Sensational headline by The Guardian newspaper? The Obama administration has unclassified over a thousand images of Arctic sea ice to aid scientists in the study of global warming and the impacts of climate change. The images are striking – see this comparison in Alaska between 2006 – 2007. The release of such images is great news – i’m not entirely sure whether these images were ‘kept secret’ by the Bush administration as claimed, but in the growing field of remote sensing, support from the US military satellite data is crucial to understanding local scale changes in the Arctic ice. Click here to see the images in full.

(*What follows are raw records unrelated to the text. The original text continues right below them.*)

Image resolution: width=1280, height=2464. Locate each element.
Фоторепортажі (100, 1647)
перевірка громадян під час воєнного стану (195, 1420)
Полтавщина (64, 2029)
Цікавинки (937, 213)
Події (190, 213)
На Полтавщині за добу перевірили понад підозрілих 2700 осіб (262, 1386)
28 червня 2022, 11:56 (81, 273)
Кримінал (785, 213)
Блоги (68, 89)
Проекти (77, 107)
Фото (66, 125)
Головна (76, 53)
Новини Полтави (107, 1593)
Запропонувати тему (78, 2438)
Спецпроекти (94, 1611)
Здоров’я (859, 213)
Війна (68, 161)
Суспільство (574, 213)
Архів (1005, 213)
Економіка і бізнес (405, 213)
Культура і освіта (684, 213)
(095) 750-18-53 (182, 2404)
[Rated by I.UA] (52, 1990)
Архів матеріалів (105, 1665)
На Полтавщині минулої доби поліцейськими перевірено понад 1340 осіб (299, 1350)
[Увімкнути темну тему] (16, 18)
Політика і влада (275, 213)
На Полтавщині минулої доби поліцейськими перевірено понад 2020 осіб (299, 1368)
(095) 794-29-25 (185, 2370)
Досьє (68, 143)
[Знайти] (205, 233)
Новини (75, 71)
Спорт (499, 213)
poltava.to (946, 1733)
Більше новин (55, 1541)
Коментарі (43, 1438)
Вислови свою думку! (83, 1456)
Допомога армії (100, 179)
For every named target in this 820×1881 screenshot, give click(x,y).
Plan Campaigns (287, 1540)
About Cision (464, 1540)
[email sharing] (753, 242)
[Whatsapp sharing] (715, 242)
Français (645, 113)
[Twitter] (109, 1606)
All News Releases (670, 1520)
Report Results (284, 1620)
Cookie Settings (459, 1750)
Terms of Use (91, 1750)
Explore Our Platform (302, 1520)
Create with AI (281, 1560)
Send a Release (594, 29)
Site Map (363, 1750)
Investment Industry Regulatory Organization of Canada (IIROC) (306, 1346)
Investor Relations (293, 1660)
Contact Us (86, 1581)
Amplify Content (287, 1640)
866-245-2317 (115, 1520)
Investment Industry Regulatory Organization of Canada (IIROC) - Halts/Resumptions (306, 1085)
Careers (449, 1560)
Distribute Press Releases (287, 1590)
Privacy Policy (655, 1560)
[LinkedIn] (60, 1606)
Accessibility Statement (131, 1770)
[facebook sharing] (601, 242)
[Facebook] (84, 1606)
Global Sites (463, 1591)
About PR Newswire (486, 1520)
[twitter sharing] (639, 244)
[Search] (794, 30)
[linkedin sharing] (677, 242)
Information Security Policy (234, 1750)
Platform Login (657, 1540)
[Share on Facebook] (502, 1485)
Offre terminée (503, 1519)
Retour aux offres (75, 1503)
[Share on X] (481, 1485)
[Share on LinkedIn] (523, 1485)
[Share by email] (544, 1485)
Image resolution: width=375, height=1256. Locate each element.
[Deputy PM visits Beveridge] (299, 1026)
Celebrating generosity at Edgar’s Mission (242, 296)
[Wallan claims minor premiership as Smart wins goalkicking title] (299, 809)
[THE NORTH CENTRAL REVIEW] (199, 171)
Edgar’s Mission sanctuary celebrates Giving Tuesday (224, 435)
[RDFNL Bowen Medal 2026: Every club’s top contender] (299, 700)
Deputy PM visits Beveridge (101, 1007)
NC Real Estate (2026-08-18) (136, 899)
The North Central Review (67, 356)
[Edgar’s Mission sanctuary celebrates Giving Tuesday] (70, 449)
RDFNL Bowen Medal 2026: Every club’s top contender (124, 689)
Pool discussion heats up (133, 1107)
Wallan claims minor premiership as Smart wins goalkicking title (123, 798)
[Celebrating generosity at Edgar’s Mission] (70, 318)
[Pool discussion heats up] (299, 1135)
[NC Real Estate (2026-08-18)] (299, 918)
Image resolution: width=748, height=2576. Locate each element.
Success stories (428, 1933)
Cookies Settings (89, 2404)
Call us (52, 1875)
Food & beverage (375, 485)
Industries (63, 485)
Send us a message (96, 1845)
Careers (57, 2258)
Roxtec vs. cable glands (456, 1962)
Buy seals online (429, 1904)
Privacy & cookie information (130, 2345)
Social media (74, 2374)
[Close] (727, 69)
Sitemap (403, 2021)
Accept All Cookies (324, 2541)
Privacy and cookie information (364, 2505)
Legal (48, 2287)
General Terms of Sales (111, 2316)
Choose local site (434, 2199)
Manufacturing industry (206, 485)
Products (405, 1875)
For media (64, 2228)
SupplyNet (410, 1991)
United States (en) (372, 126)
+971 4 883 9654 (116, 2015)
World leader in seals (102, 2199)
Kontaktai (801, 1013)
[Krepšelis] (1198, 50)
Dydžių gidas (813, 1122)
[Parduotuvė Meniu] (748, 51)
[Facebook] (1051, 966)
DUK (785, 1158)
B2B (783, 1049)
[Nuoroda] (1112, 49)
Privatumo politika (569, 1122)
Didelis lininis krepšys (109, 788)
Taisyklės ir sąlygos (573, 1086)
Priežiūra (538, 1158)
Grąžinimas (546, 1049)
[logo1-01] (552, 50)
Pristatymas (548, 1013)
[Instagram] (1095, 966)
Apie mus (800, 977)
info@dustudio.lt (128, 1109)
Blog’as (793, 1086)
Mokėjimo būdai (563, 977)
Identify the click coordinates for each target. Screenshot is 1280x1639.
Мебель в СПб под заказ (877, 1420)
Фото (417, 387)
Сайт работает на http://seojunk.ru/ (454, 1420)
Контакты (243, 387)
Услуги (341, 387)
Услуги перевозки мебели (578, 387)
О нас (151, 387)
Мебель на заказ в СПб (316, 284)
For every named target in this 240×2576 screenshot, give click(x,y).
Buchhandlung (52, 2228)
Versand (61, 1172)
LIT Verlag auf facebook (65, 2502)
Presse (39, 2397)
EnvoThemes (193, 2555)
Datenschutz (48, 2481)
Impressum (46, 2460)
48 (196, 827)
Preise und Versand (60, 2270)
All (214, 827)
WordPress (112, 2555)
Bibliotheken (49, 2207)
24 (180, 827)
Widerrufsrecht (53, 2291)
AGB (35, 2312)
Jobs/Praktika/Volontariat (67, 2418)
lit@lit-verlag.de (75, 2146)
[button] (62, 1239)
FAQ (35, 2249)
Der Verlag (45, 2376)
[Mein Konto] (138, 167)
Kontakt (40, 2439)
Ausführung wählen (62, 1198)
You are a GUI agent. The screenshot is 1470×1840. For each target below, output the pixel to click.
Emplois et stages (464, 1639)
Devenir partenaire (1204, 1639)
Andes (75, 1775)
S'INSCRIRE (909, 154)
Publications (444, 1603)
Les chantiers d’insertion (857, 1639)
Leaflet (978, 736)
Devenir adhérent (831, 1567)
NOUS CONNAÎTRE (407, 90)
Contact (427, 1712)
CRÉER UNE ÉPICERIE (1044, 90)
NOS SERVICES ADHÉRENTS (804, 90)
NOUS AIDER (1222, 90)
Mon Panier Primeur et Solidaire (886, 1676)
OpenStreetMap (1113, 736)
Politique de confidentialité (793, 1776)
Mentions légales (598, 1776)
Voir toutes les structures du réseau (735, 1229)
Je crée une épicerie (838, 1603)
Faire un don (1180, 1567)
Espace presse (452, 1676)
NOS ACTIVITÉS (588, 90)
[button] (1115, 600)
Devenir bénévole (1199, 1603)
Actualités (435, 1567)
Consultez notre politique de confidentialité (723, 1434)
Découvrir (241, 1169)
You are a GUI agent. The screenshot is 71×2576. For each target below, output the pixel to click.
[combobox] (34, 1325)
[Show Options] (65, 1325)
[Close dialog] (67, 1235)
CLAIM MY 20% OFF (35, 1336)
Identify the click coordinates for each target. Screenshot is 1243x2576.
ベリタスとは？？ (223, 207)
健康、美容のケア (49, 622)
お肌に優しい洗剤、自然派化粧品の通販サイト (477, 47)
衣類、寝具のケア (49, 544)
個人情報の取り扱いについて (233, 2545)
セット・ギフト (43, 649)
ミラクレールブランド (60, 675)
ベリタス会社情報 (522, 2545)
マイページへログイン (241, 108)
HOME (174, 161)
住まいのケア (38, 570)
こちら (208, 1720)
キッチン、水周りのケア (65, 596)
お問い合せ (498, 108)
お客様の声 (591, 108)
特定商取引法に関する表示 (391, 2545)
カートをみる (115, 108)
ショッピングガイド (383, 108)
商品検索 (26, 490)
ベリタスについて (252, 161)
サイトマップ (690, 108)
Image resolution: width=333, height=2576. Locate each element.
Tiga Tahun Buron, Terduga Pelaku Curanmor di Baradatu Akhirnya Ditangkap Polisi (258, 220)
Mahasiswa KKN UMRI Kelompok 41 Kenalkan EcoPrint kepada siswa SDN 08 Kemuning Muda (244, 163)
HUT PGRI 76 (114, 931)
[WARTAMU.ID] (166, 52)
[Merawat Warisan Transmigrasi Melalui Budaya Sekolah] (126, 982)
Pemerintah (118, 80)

Graphic images that reveal the devastating impact of global warming in the Arctic have been released by the US military. The photographs, taken by spy satellites over the past decade, confirm that in recent years vast areas in high latitudes have lost their ice cover in summer months.
The pictures, kept secret by Washington during the presidency of George W Bush, were declassified by the White House last week. President Barack Obama is currently trying to galvanise Congress and the American public to take action to halt catastrophic climate change caused by rising levels of carbon dioxide in the atmosphere.
One particularly striking set of images – selected from the 1,000 photographs released – includes views of the Alaskan port of Barrow. One, taken in July 2006, shows sea ice still nestling close to the shore. A second image shows that by the following July the coastal waters were entirely ice-free.
The photographs demonstrate starkly how global warming is changing the Arctic. More than a million square kilometres of sea ice – a record loss – were missing in the summer of 2007 compared with the previous year.